(RECORDED INFORMATION)

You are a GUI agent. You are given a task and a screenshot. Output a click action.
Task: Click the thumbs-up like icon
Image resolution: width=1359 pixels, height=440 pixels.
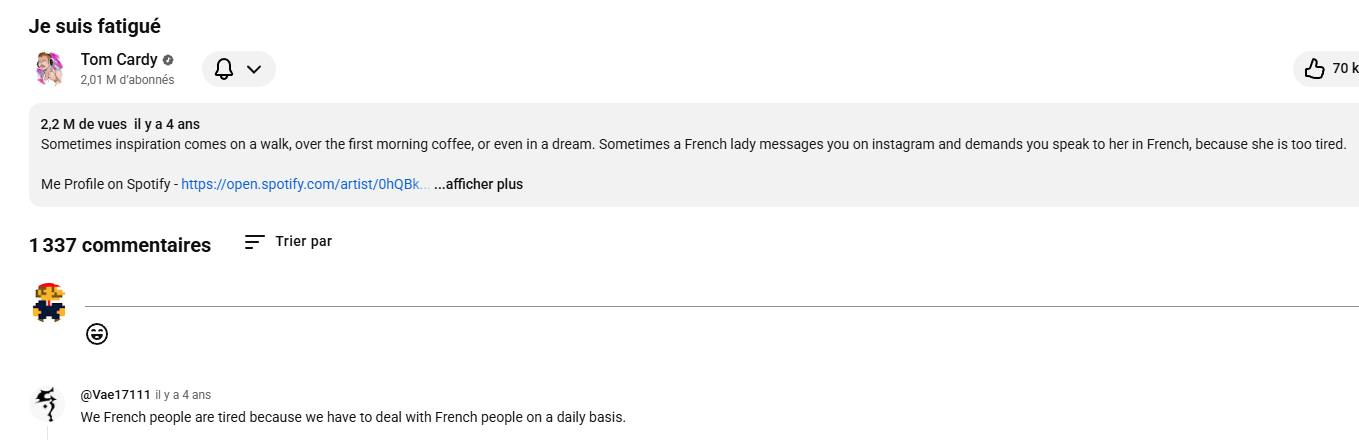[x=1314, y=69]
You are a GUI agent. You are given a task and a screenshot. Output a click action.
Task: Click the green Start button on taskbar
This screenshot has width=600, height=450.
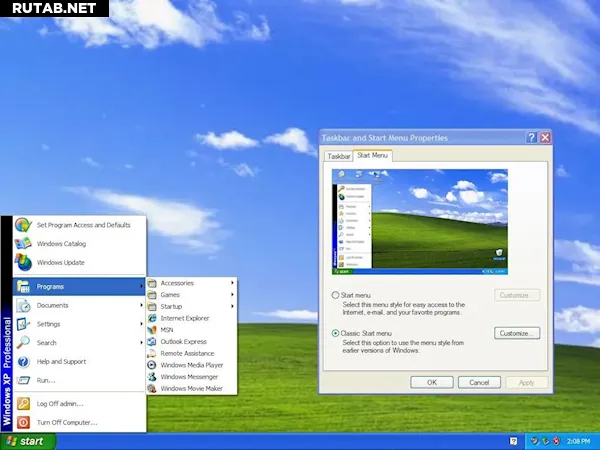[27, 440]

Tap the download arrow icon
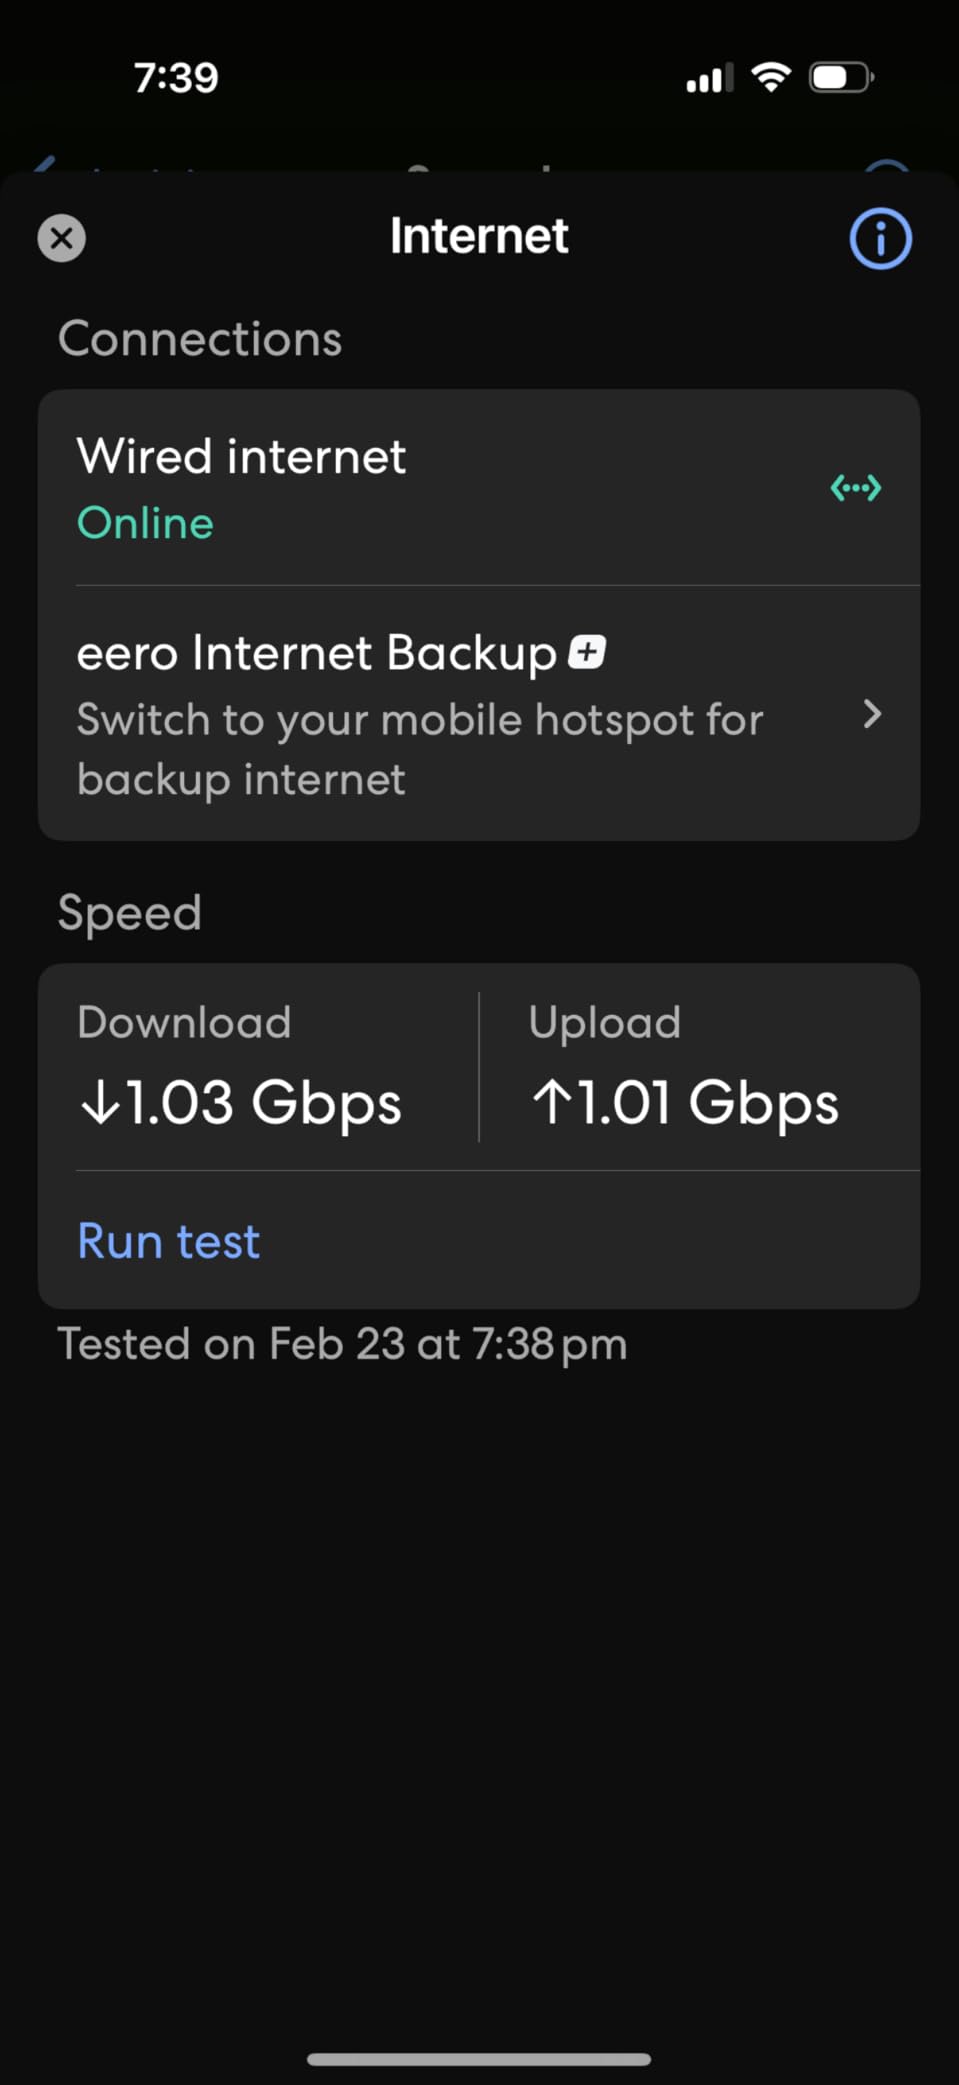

(End RECORDED INFORMATION)
(RECORDED INFORMATION)

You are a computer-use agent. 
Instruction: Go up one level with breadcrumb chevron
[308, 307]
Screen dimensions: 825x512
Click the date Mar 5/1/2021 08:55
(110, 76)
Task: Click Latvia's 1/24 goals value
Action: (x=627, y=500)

(End RECORDED INFORMATION)

Copy every line from the data that includes the string "icon".

SOLUTION TO THE PROBLEM -
Task: Click the thumbs-up like icon
Tap the download arrow icon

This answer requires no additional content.